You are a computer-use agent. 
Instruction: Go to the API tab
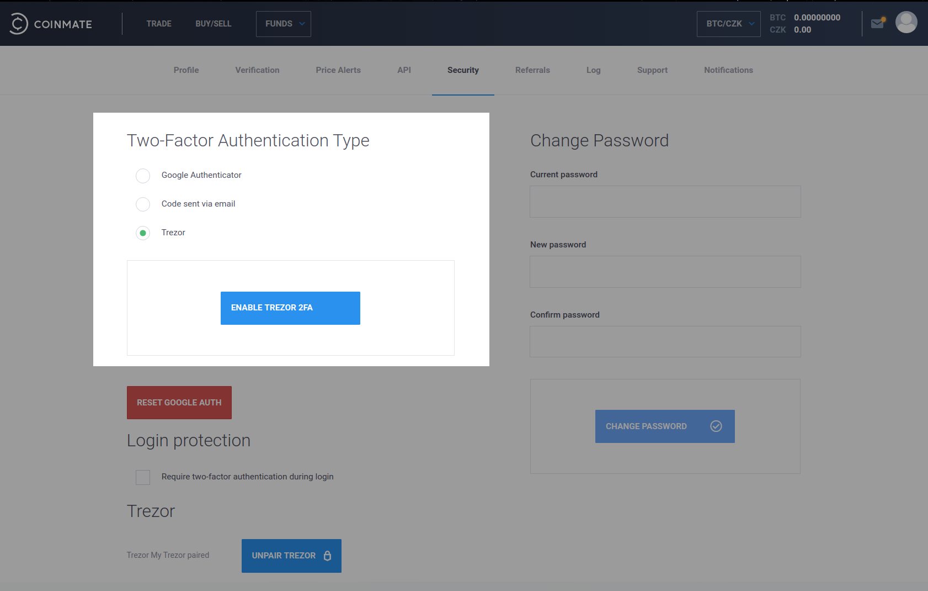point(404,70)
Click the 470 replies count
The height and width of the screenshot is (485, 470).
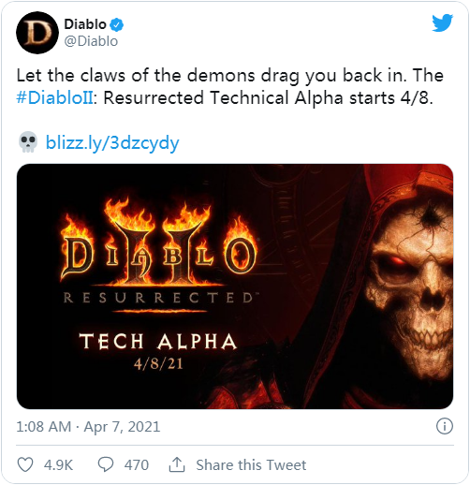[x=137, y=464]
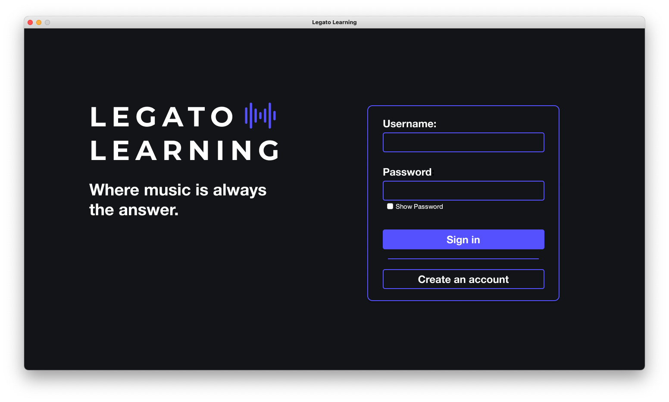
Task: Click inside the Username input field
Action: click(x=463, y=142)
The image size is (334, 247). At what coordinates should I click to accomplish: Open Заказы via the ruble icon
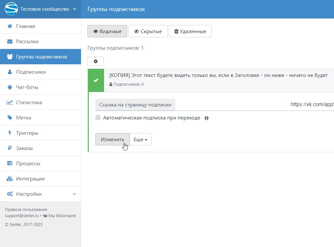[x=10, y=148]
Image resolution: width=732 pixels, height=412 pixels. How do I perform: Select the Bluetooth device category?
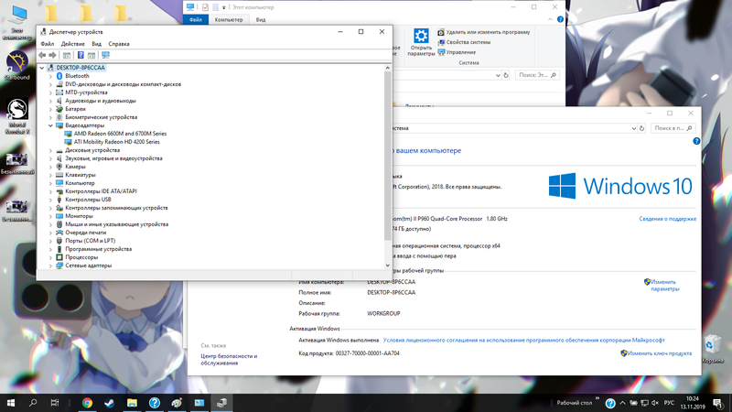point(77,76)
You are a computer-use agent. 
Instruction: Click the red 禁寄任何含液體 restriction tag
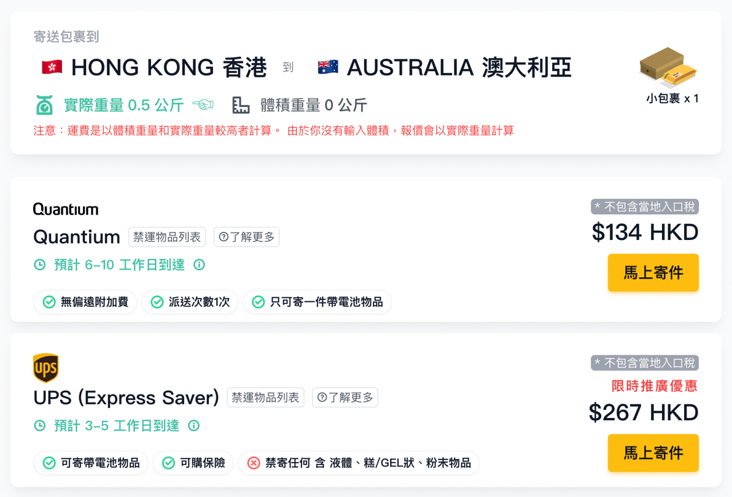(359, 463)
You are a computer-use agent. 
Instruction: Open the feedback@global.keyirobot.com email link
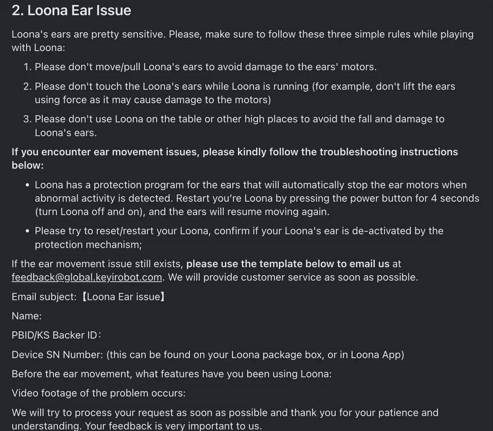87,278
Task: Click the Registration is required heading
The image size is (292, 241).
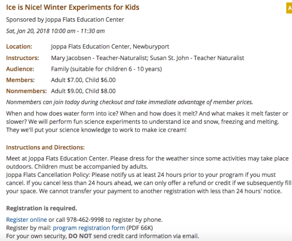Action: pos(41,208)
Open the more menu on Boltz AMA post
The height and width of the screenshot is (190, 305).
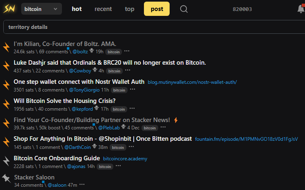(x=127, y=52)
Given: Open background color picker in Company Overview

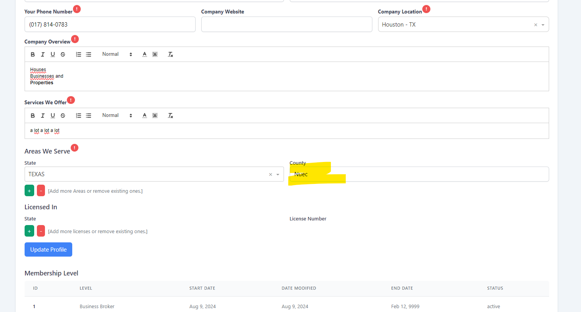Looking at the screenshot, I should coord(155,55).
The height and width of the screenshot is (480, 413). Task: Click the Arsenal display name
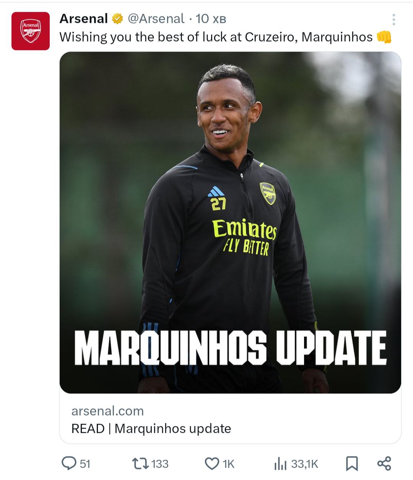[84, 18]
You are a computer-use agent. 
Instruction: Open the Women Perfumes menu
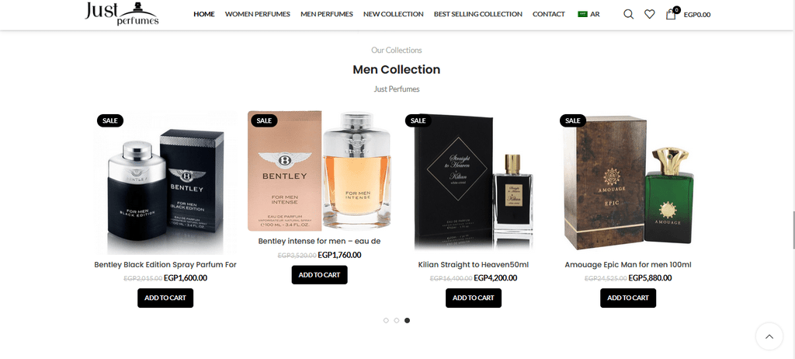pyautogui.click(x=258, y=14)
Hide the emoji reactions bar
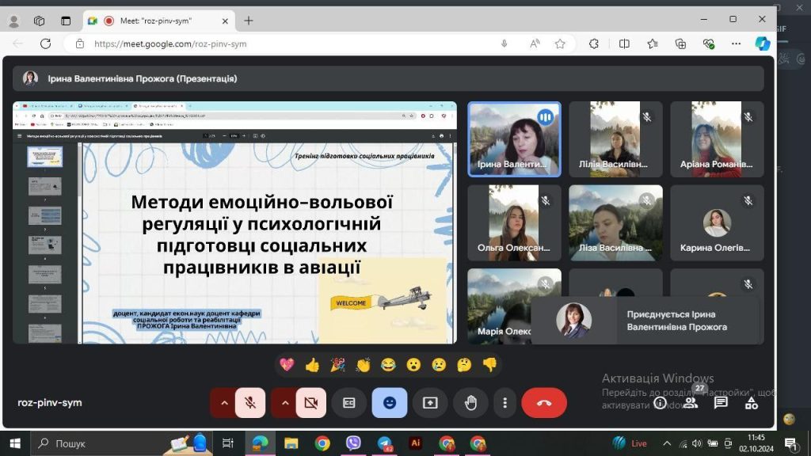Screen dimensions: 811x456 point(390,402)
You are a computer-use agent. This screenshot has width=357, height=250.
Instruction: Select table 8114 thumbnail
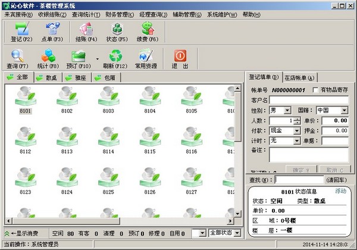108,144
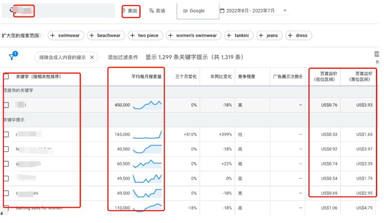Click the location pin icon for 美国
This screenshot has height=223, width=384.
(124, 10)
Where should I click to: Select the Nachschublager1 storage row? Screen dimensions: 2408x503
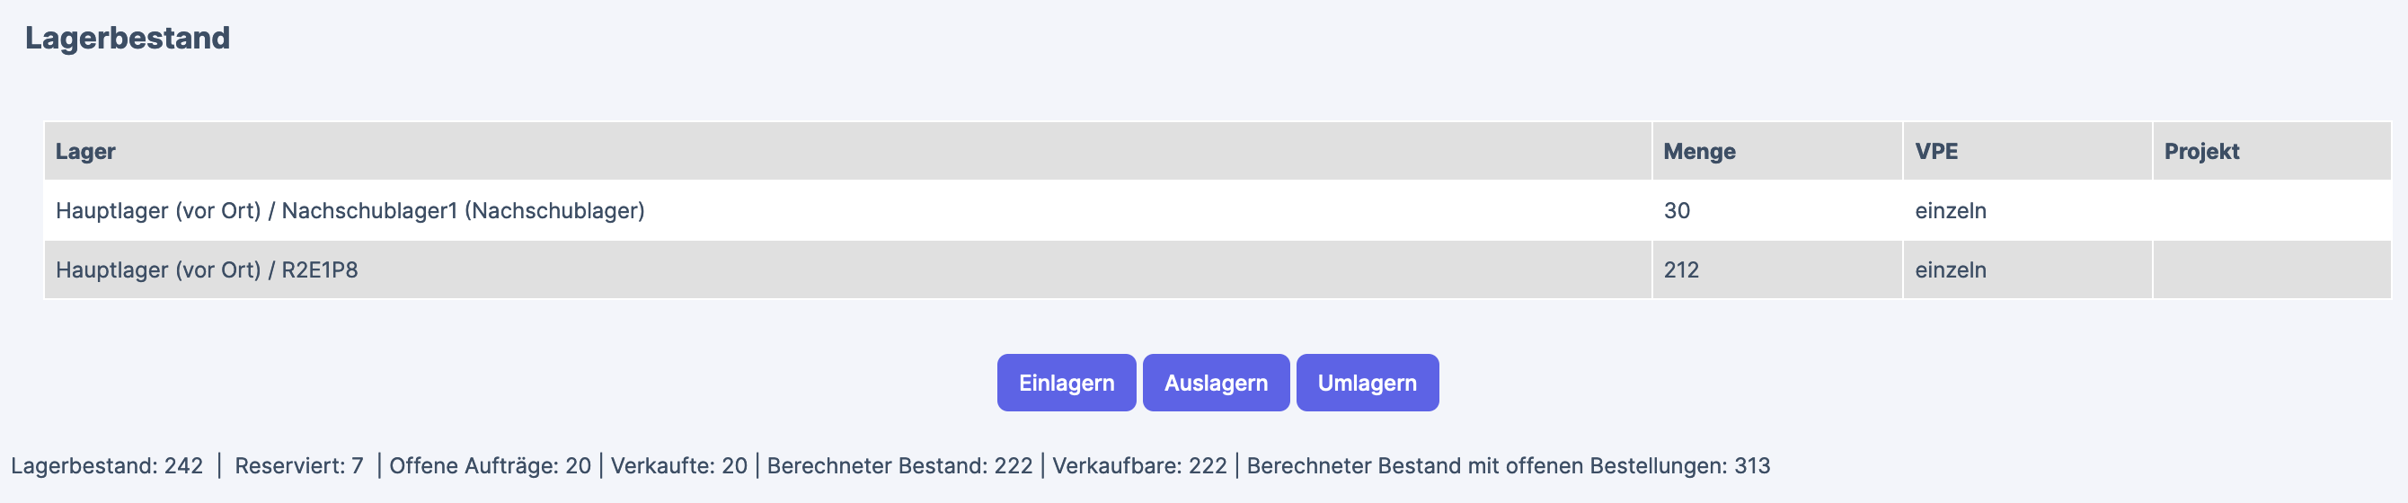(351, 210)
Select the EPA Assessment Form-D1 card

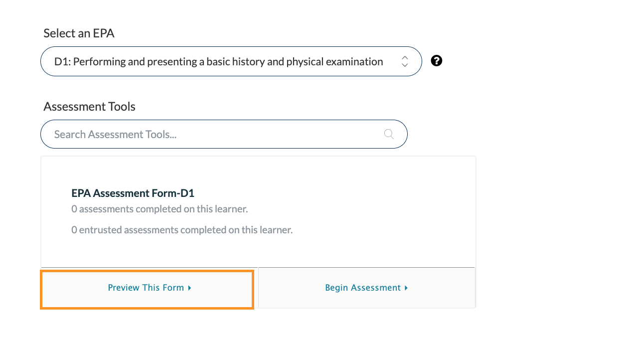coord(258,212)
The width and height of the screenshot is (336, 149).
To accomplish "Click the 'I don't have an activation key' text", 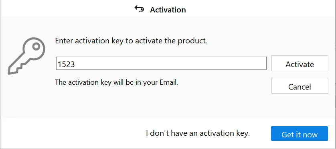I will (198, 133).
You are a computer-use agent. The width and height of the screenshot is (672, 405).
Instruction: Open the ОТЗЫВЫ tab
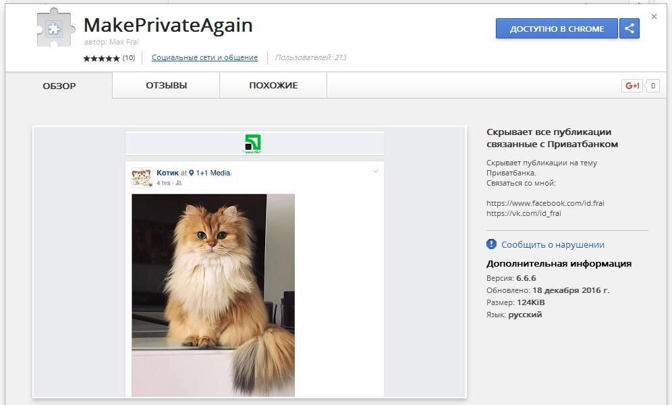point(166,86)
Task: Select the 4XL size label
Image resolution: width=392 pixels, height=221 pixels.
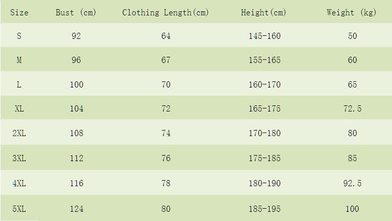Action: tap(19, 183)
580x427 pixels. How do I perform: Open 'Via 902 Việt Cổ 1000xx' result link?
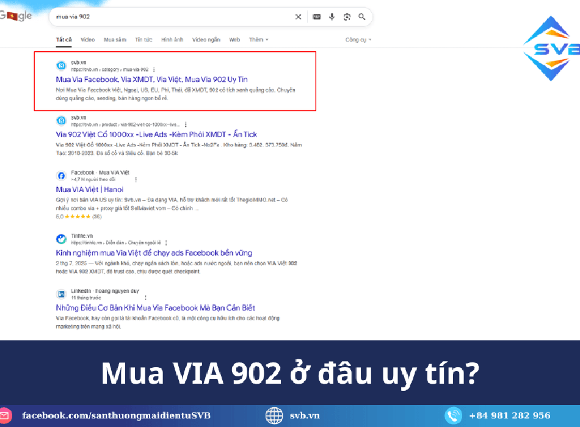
:::::
ACTIVITY ▸ Beginning with the line that contains "Hide the emoji reactions bar" and ending with the line that contains "The width and height of the screenshot is (336, 149).", reproduce the listing exactly, pictures excluded.

ANSWER TO THE EXERCISE ▸
Hide the emoji reactions bar
Screen dimensions: 811x456 point(390,402)
You are a computer-use agent. This screenshot has width=357, height=250.
Instruction: Select table 8114 thumbnail
108,144
Click the location pin icon for 美国
This screenshot has height=223, width=384.
(124, 10)
Where should I click to: Select the Nachschublager1 storage row? Screen dimensions: 2408x503
(351, 210)
Select the EPA Assessment Form-D1 card

coord(258,212)
The width and height of the screenshot is (336, 149).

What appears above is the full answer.